HOVKADAY: Well, Dena said, “Let’s do something,” and I said, “Let’s do a noise club,” because the Bay Area has some really spectacular electronic and experimental musicians, and a lot of people have been displaced. We made a long list and we thought of some of our favorites—some of them had already moved away, but we decided to bring them all back and recreate that same kind of wild, messy, noisy, thoughtful spirit with a real queer and feminist edge to it. Another thing that’s happened in the city is there was a noise ordinance put in place that totally shut down a lot of noise performance.  So we said, “Let’s just take them onto the water.” This all happened before the Oakland fire.

SARGENT: Has the fire informed your project at all?

HOCKADAY: It totally stopped me in my tracks. It has been an enormously devastating time here. Almost all the musicians that we booked for the show have lost somebody or are coming back to Oakland for the first time after losing some of their best friends or friends’ children. I think a lot of what’s going to happen is a number of them are going to be playing tribute shows. I don’t know—[the fire] just made it all so much more palpable, raw, and even more urgent than it already was.

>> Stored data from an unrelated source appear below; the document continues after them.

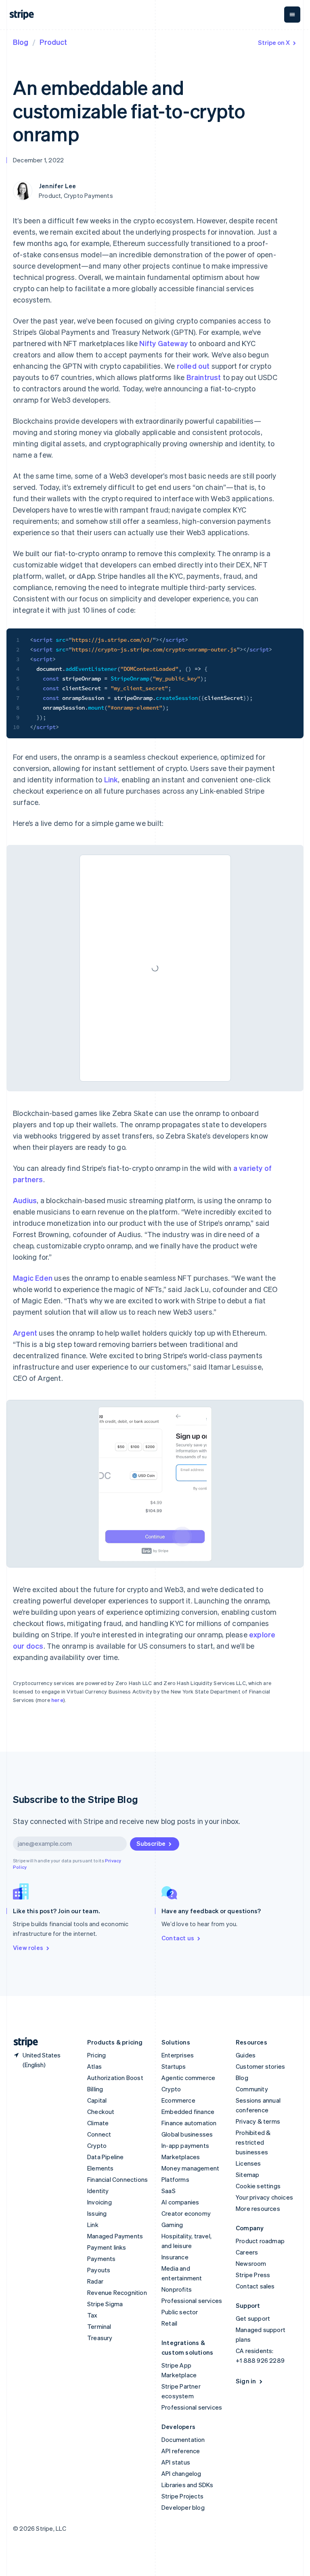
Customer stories (260, 2066)
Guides (246, 2055)
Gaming (172, 2225)
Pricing (96, 2055)
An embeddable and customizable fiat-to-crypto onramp (129, 110)
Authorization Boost (115, 2078)
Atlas (94, 2066)
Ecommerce (178, 2100)
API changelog (181, 2473)
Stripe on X (274, 42)
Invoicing (99, 2202)
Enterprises (177, 2055)
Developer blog (183, 2507)
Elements (100, 2168)
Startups (173, 2066)
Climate (98, 2123)
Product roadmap (260, 2241)
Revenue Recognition (117, 2292)
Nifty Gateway (163, 343)
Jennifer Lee (57, 186)
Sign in (246, 2381)
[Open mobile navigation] (292, 14)
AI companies (180, 2202)
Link (111, 779)
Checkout (101, 2111)
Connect (99, 2134)
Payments (101, 2259)
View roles (28, 1948)
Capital (97, 2100)
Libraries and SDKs (187, 2485)
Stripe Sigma (105, 2304)
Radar (95, 2281)
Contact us (177, 1938)
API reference (180, 2451)
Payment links (106, 2247)
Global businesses (187, 2134)
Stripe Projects (182, 2496)
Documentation (183, 2439)
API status (175, 2462)
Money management (190, 2168)
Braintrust (203, 377)
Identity (98, 2191)
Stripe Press (253, 2275)
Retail (169, 2323)
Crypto (97, 2145)
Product (53, 41)
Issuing (97, 2213)
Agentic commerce (188, 2078)
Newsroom (251, 2263)
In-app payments (185, 2145)
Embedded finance (187, 2111)
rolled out (193, 365)
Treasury (100, 2338)
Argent (25, 1332)
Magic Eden (32, 1277)
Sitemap (247, 2174)
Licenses (248, 2163)
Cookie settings (258, 2186)
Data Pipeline (105, 2157)
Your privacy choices (264, 2197)
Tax (92, 2315)
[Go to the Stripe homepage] (22, 2042)
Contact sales (255, 2286)
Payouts (98, 2270)
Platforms (175, 2179)
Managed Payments (115, 2236)
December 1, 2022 (38, 160)
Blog (20, 41)
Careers (247, 2252)
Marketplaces (180, 2157)
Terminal (99, 2326)
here (57, 1699)
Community (252, 2089)
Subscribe (150, 1843)
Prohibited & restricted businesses (253, 2142)
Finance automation (189, 2123)
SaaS (168, 2191)
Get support (253, 2318)
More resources (258, 2208)
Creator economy (186, 2213)
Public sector (179, 2312)
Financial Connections (117, 2179)
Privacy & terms (258, 2121)
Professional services (191, 2301)
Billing (95, 2089)
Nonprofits (176, 2289)
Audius (25, 1200)
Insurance (175, 2257)
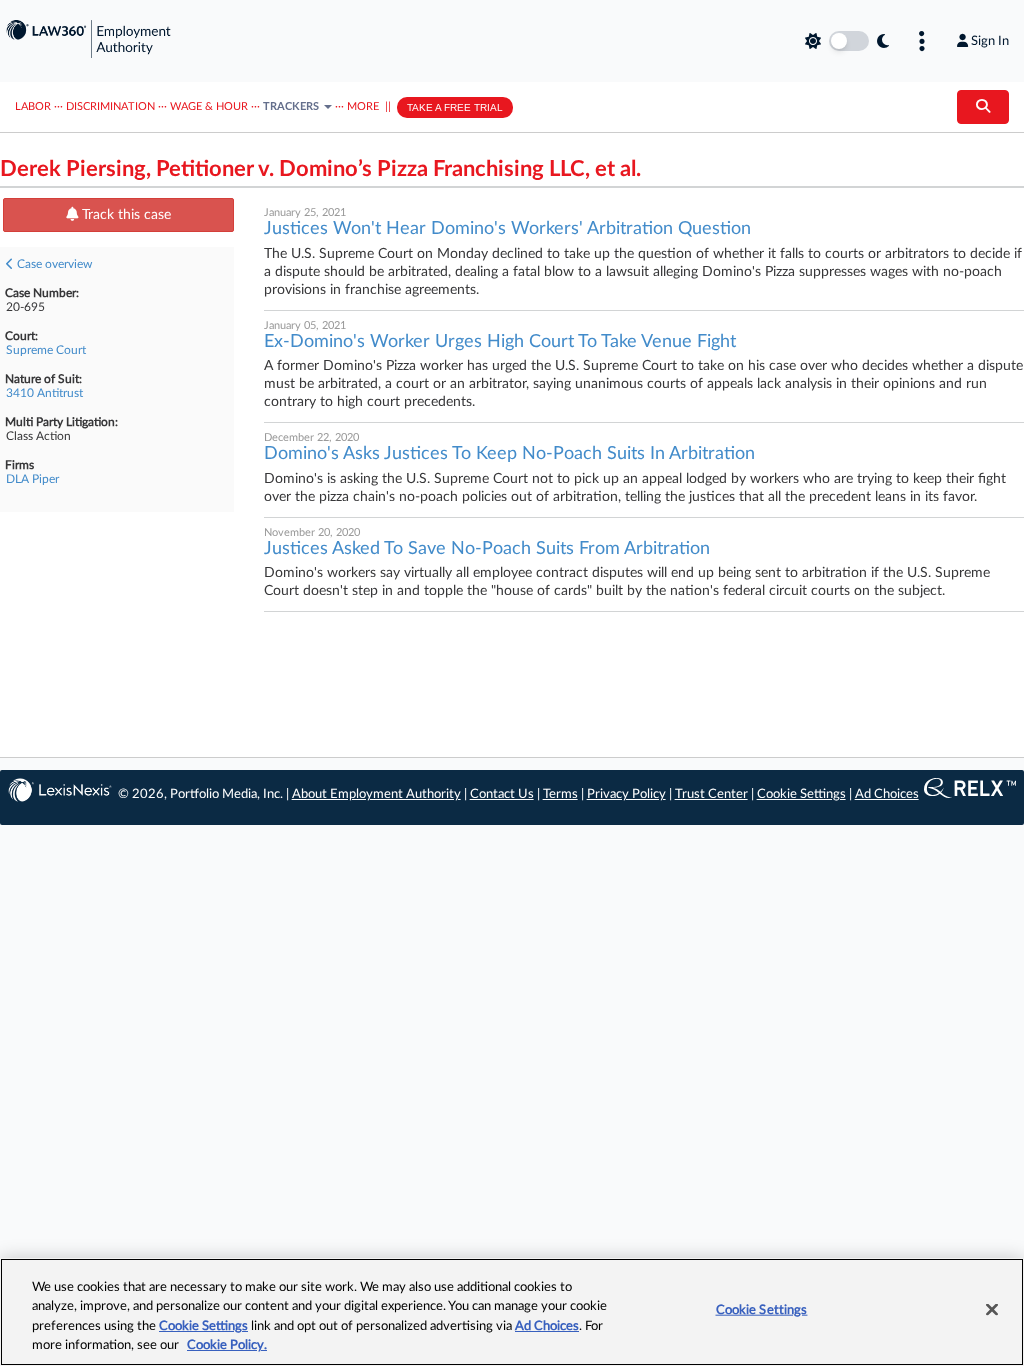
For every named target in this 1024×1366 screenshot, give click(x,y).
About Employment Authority (376, 794)
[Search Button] (983, 107)
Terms (560, 794)
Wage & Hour (209, 106)
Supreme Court (46, 350)
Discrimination (110, 106)
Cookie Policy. (227, 1345)
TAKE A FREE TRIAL (455, 107)
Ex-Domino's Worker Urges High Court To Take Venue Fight (500, 342)
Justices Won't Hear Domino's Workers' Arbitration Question (507, 229)
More (363, 106)
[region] (512, 1312)
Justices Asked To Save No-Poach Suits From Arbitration (487, 549)
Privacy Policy (626, 794)
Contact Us (502, 794)
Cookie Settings (801, 794)
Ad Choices (887, 794)
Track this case (124, 215)
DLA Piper (32, 479)
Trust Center (711, 794)
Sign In (990, 41)
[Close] (992, 1309)
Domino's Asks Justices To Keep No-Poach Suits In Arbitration (509, 454)
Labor (33, 106)
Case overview (53, 264)
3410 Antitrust (44, 393)
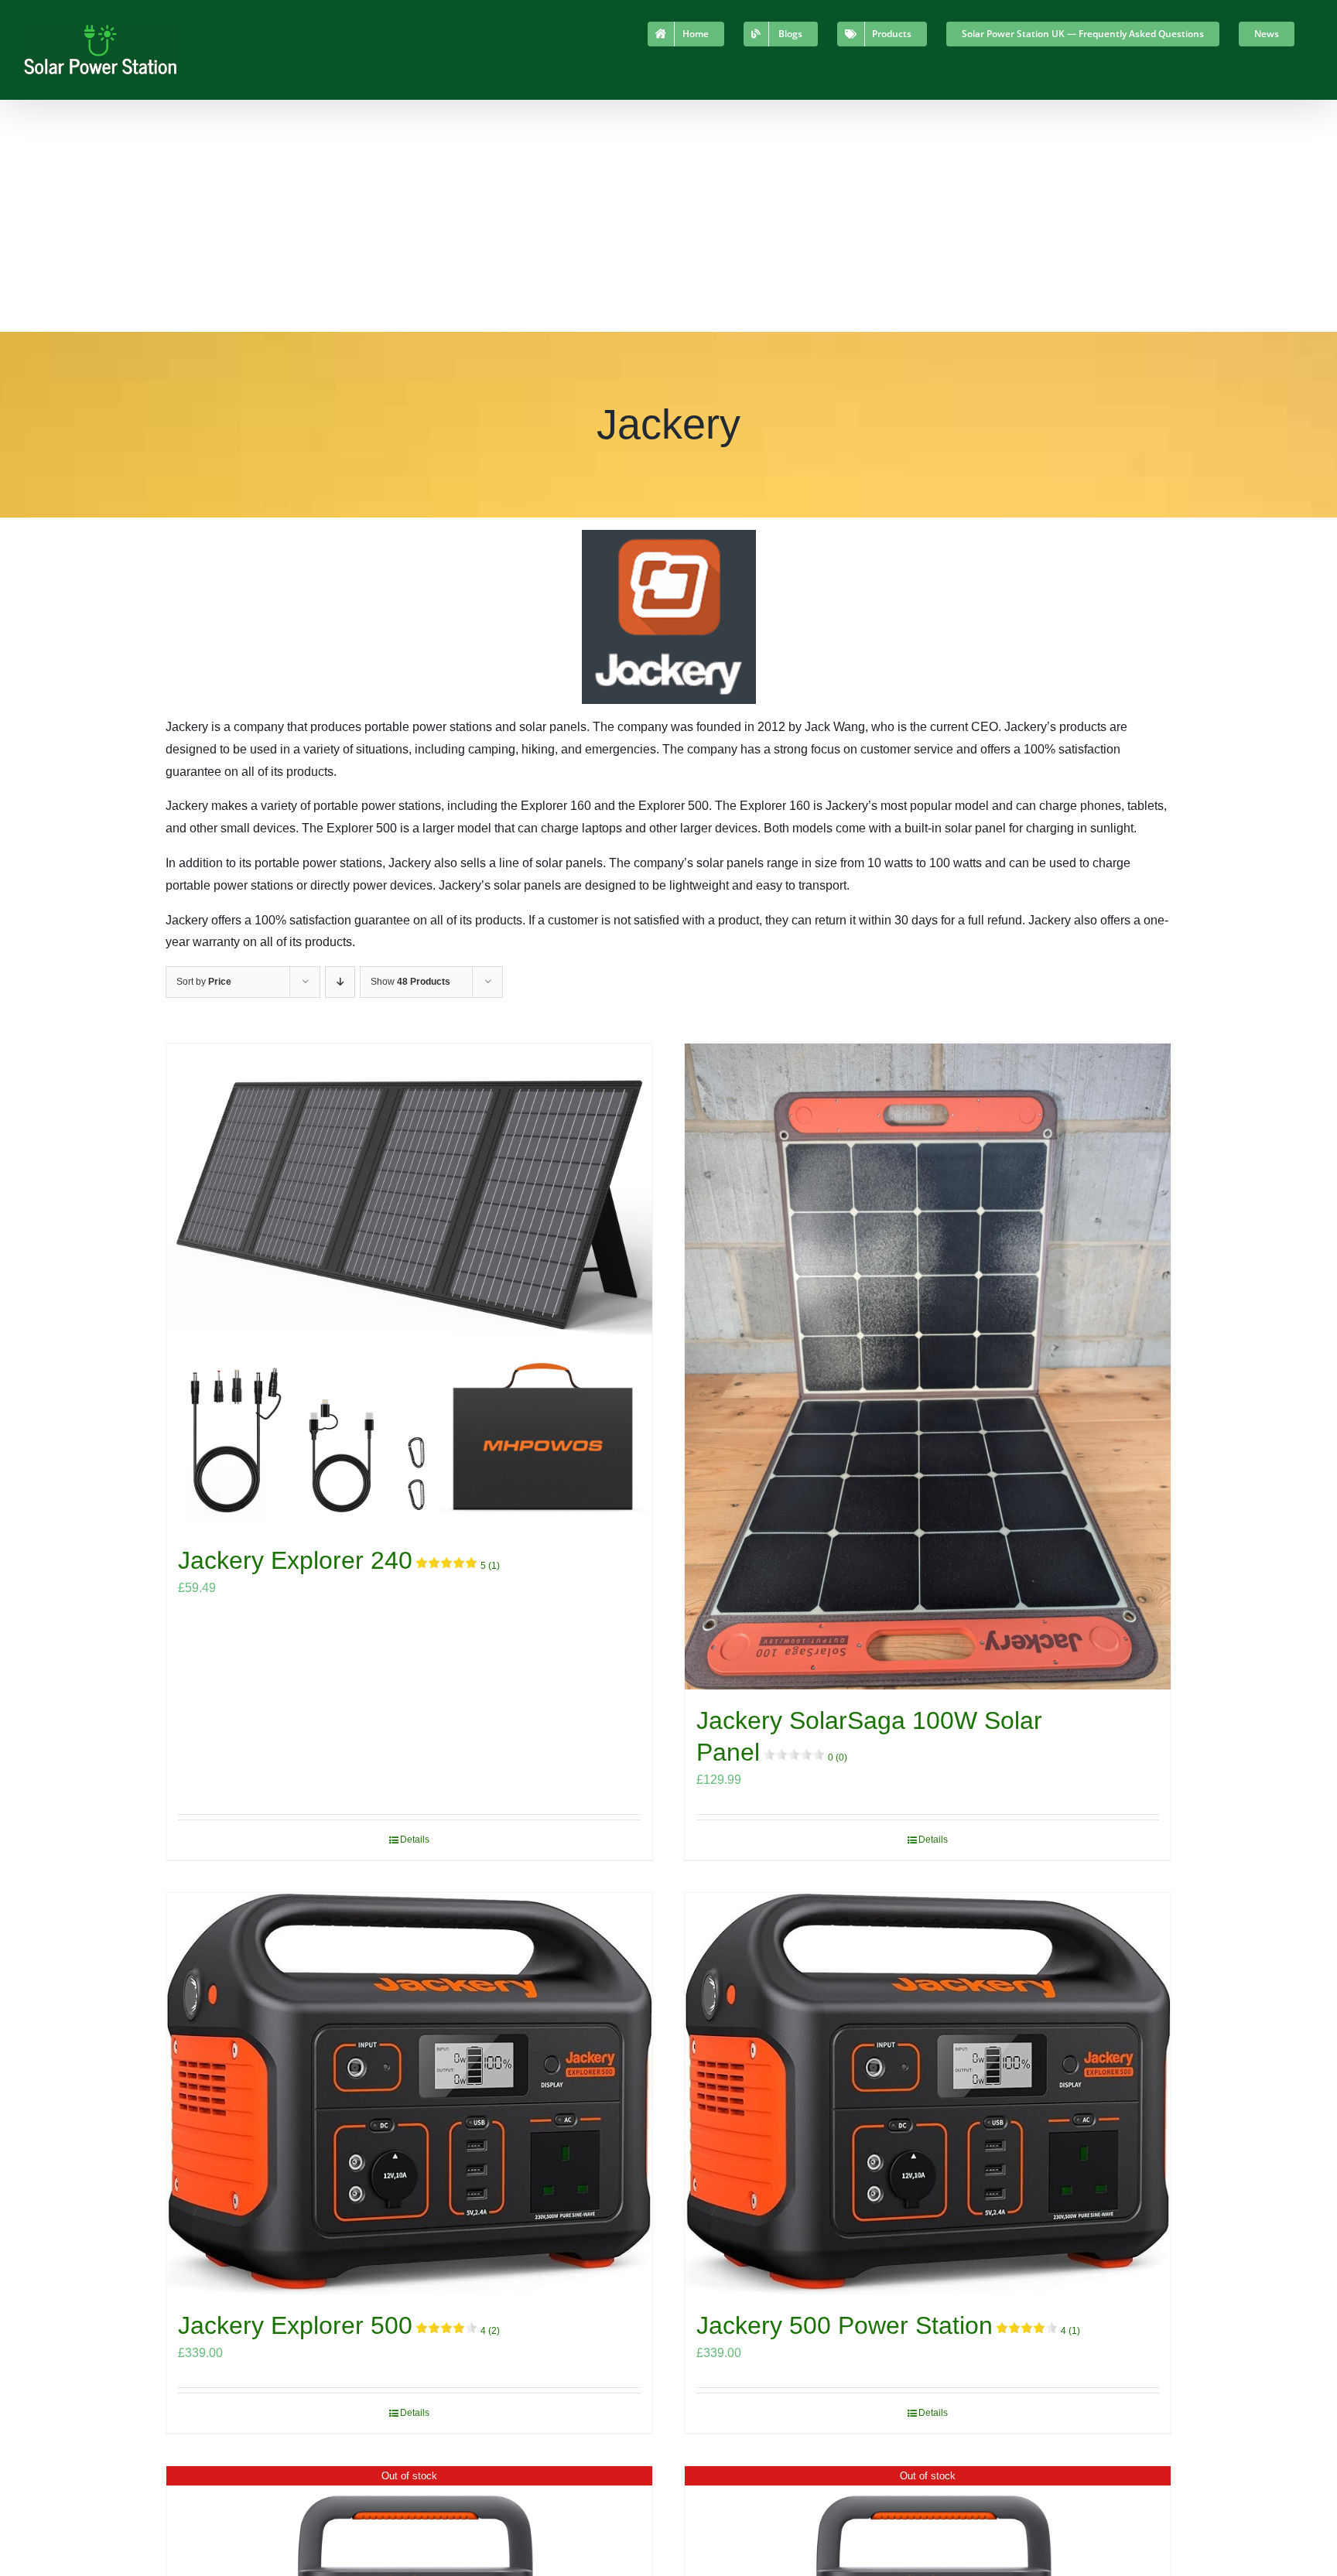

SARGENT: How have the Floating Neutrinos influenced your water-based art practice?

HOCKADAY: When I was in my late teenage years, I met the family of raft people and I also grew up on the water—my dad is a marine biologist. The Neutrinos taught me how to build boats, maneuver the politics of the waterfront legally, and they really built my confidence up. They had some really deep philosophies. One of them was the most important thing that a modern person needs to be able to know is how to articulate their own desire. There are a lot of social structures that inhibit us from being able to be super grounded and present with what we truly desire. They started using boats and rafts as a way to get out from under of the social structures, like the boss, the landlord, and relationships that keep us locked in.

The water is a tool for spiritual and interpersonal reflection and socio-political reflection, and a real challenge on a number of fronts. Under the public trust doctrine and common law, the water and the sky are property of everybody and the access to those places are too. As I’ve grown with these ideas a lot of it becomes about that access point, because all of that right over there can be totally free public space.

SARGENT: Is this the bay over here?

HOCKADAY: Yes, the San Francisco Bay. If you don’t know how to get to it, it’s almost absolutely impossible to have an imagination around it. I could do a spectacle on the water and say, “Look! Public space.” But for me it’s about showing people a route down to where the water is and helping them make that leap where you step off the land and get on to the water.

SARGENT: Why is that your mission?

HOCKADAY: I’m finding that in urban areas, urban infrastructure informs what we can and can’t do with our bodies. In the same ways noise clubs or industrial wilderness existed in the city as spaces [where] we took risks, the water can be that place now. Taking risks is a practice. When people are in this sound bath on the yacht and they are looking back on the city, I hope that people will contemplate what they want for our cities, and how can we plan for art and culture to be relevant and important.

ATTENTION! WE’VE MOVED CONTINUES THROUGH JANUARY 15, 2017 AT UNTITLED, SAN FRANCISCO.